■ **PROBLEM**: Repeat the listing exactly, line by line.

■ **SUPPLIED MATERIAL**:
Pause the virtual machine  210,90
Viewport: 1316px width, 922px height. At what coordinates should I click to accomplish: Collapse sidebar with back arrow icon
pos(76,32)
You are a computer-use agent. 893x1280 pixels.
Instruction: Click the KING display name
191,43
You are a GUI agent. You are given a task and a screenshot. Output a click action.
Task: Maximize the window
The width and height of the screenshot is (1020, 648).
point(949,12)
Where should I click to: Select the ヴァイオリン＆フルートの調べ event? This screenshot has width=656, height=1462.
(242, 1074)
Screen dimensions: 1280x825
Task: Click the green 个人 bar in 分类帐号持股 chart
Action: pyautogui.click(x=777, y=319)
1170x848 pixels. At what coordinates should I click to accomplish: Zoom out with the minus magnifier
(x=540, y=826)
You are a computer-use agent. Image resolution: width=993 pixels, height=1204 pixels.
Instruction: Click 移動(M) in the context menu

■ **RESULT OF THE EXERCISE**:
Pause the virtual machine  210,90
Viewport: 1316px width, 922px height. At what coordinates should I click to accomplish: Collapse sidebar with back arrow icon
pos(76,32)
You are a computer-use agent. 893x1280 pixels.
Instruction: Click the KING display name
191,43
You are a GUI agent. You are given a task and a screenshot. Output a click action.
Task: Maximize the window
The width and height of the screenshot is (1020, 648).
point(949,12)
Where should I click to: Select the ヴァイオリン＆フルートの調べ event? This screenshot has width=656, height=1462.
(242, 1074)
Screen dimensions: 1280x825
Task: Click the green 个人 bar in 分类帐号持股 chart
Action: pyautogui.click(x=777, y=319)
1170x848 pixels. At what coordinates should I click to accomplish: Zoom out with the minus magnifier
(x=540, y=826)
You are a computer-use agent. Image resolution: width=993 pixels, height=1204 pixels.
Instruction: Click 移動(M) in the context menu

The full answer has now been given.